À margem de um almoço organizado pela revista «Prémio», o responsável garantiu, no entanto, tratar-se ainda de um projecto «embrionário», escusando-se a adiantar quaisquer detalhes.

Durante a sua apresentação o CEO frisou que a rede fixa no Brasil poderá ser uma das apostas futuras da operadora no mercado brasileiro, destacando ainda na sua estratégia de internacionalização a China e África.

No Brasil, onde a PT opera através da marca Vivo, uma joint-venture entre a operadora nacional e a Telefónica Móviles, existem duas áreas de actuação prioritárias, segundo o responsável: a consolidação do negócio já existente, potenciando a receita média por cliente (ARPU) e a aposta na internet ou em áreas mais ligadas à rede fixa.

No sentido da consolidação do negócio de rede móvel, Horta e Costa disse que o objectivo é alcançar a cobertura total do território, ou seja, chegar também a Minas Gerais e aos Estados do Nordeste onde a Vivo não está presente. Para tal, a operadora coloca três cenários: o da aquisição de um operador nessa zona; acordos de roaming ou a compra de faixas de frequência. Sendo que a primeira está praticamente excluída.

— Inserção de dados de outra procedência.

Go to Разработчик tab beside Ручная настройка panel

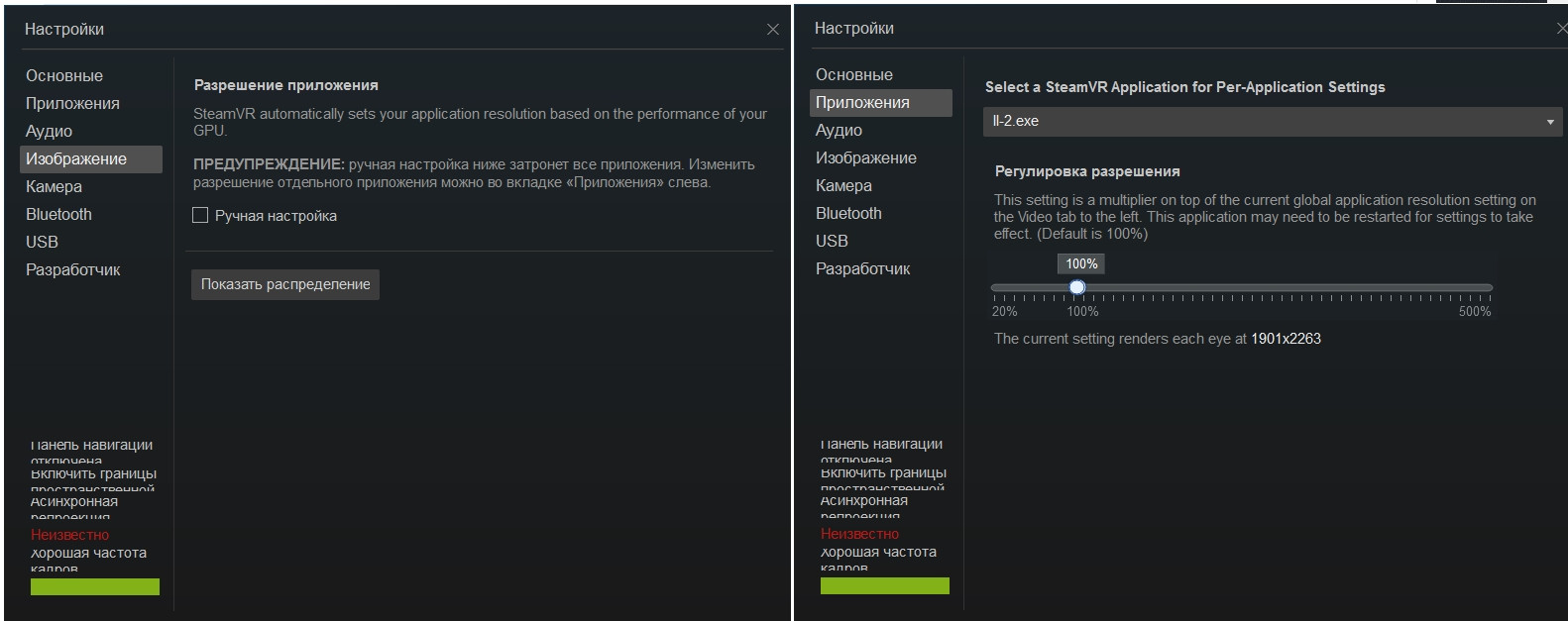coord(73,270)
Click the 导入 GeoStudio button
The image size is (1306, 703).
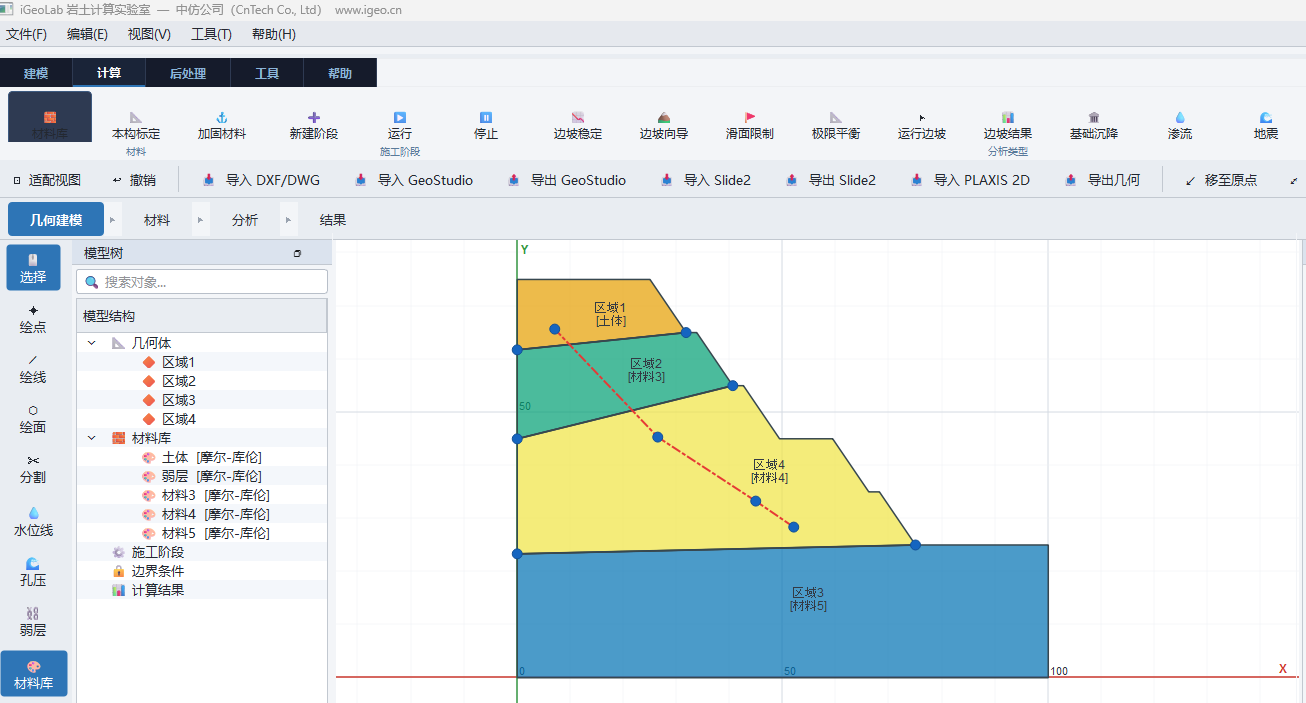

Actualmente a Vivo detém cerca de 26 milhões de clientes no Brasil, num total de 57 a 58 milhões de detentores de telemóveis, sendo que o CEO acredita que o mercado brasileiro comporta os 90 milhões de telemóveis, pelo que há um vasto potencial a explorar. Para além disso, a conjuntura económica brasileira é «favorável», o que pode permitir «passos importantes em 2005», disse.

Horta e Costa referiu ainda que a actual situação financeira da empresa é sólida o que permite à operadora uma «margem de manobra para investir em áreas que possam criar valor para o grupo.»

Para além da parceira que tem com a PT na rede móvel a espanhola Telefónica é líder do mercado de rede fixa no Brasil.